● Rows:

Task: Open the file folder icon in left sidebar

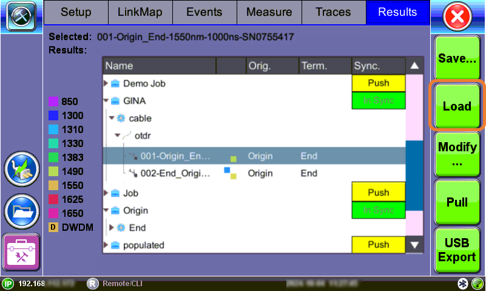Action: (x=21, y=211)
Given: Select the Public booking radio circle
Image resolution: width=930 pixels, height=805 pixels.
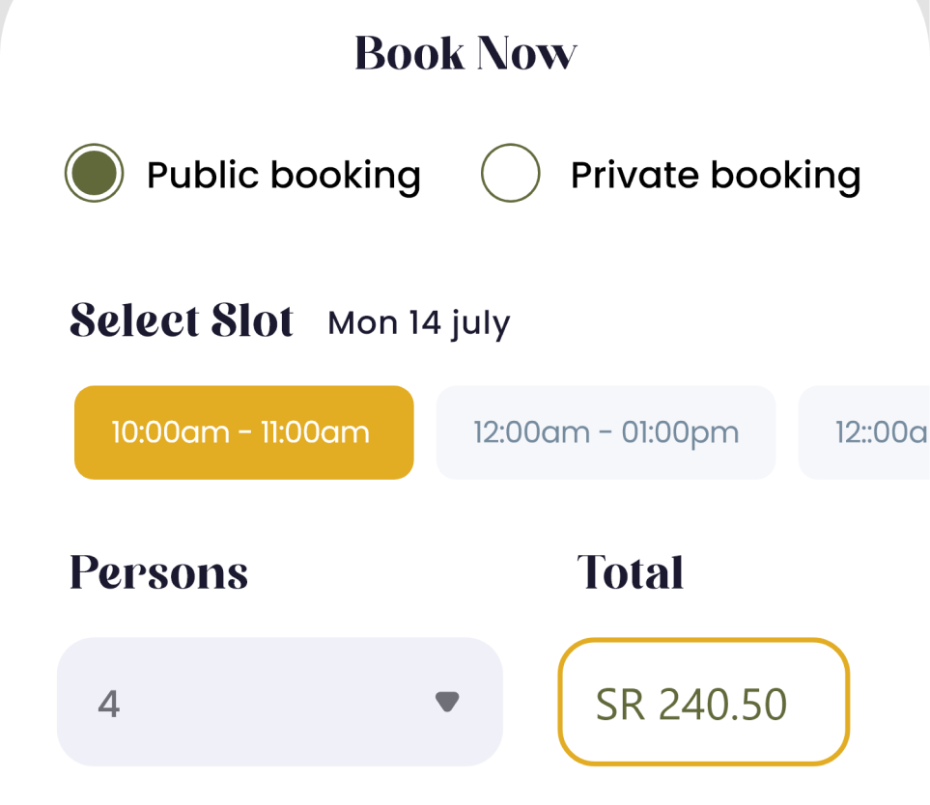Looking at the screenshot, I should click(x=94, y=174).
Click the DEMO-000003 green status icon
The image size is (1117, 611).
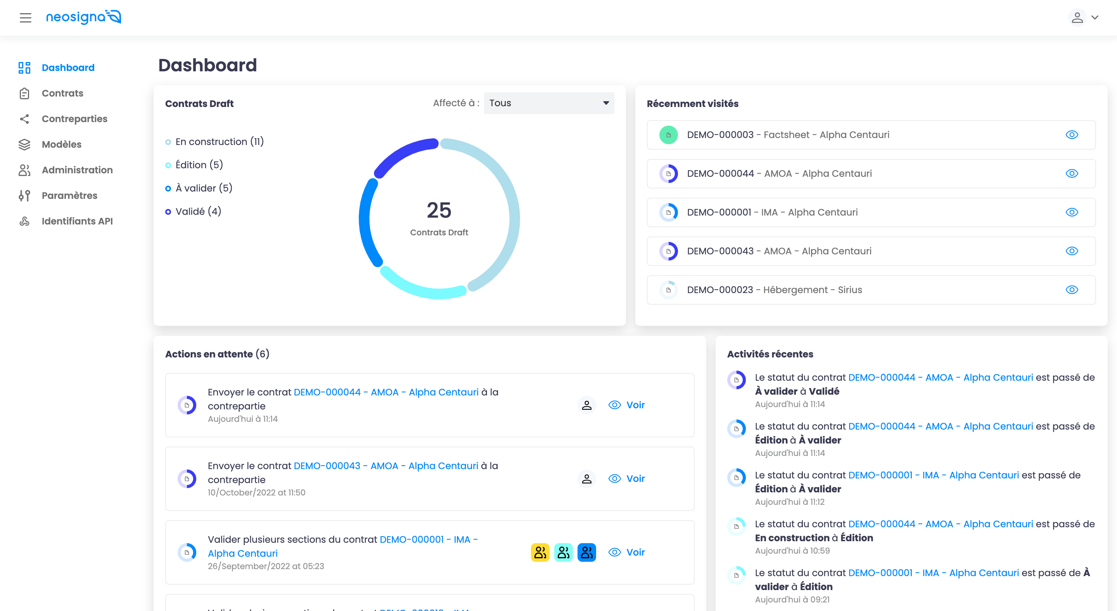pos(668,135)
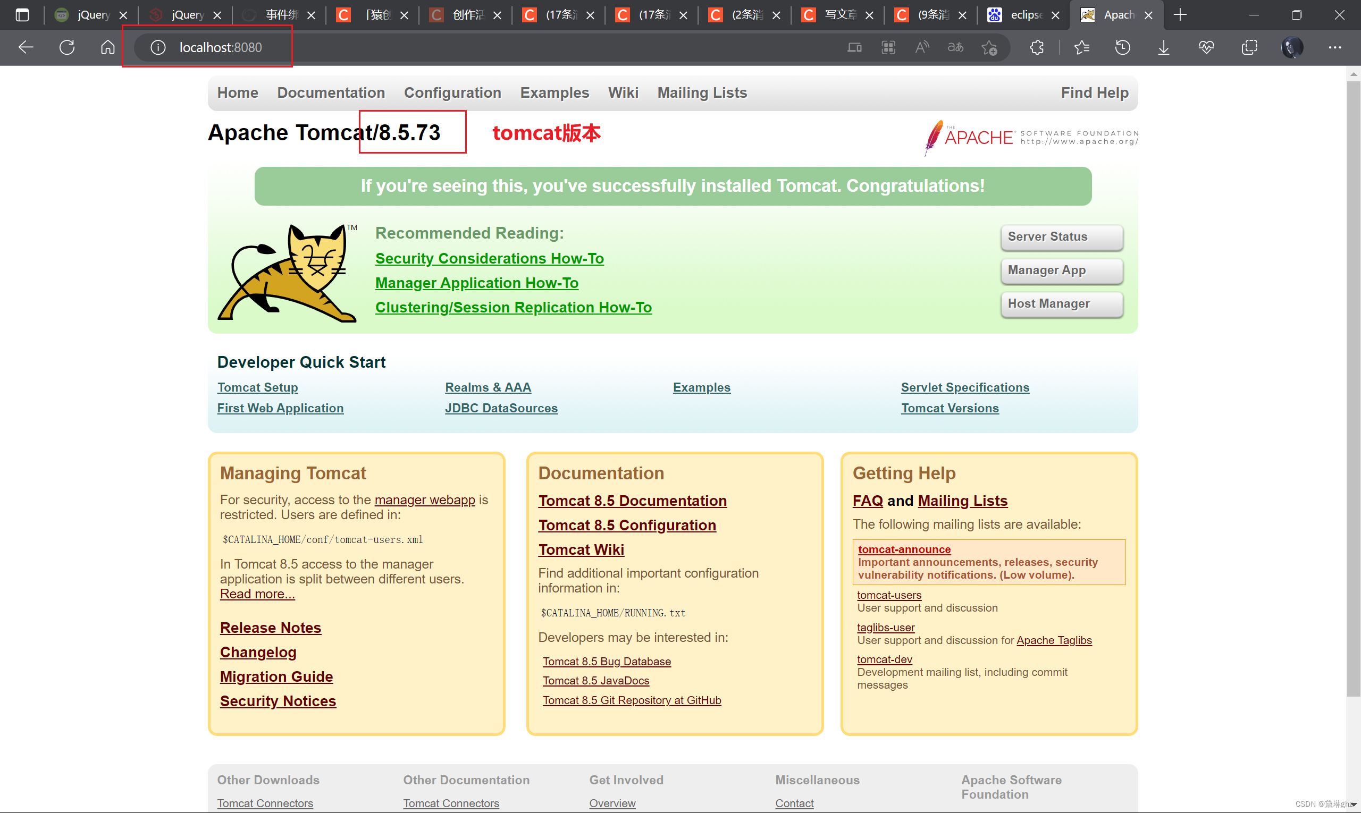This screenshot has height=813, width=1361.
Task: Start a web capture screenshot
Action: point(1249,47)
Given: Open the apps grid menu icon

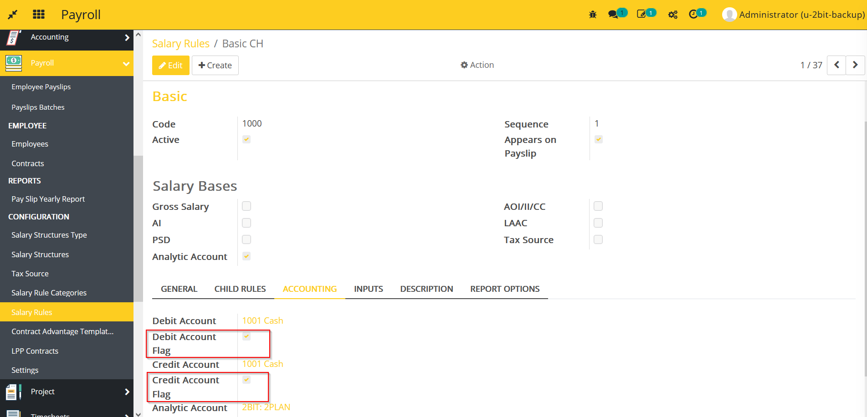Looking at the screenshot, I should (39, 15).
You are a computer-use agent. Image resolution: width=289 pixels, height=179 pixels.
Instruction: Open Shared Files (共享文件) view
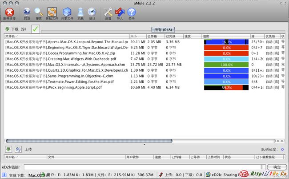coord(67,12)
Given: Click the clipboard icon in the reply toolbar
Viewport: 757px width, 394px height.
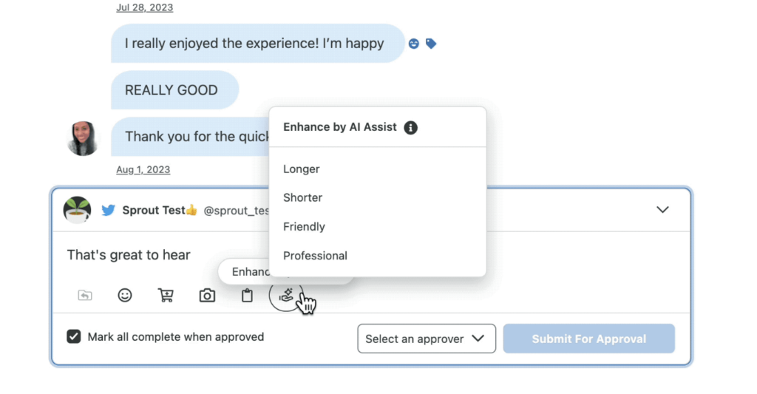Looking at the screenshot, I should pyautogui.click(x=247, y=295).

● Your instructions: Return the material from its start up to and including the line that contains "Looking at the screenshot, I should click(x=94, y=174).", leaving out the pictures.

● Right answer:
Task: Open the file folder icon in left sidebar

Action: (x=21, y=211)
Given: Select the Public booking radio circle
Image resolution: width=930 pixels, height=805 pixels.
Looking at the screenshot, I should click(x=94, y=174).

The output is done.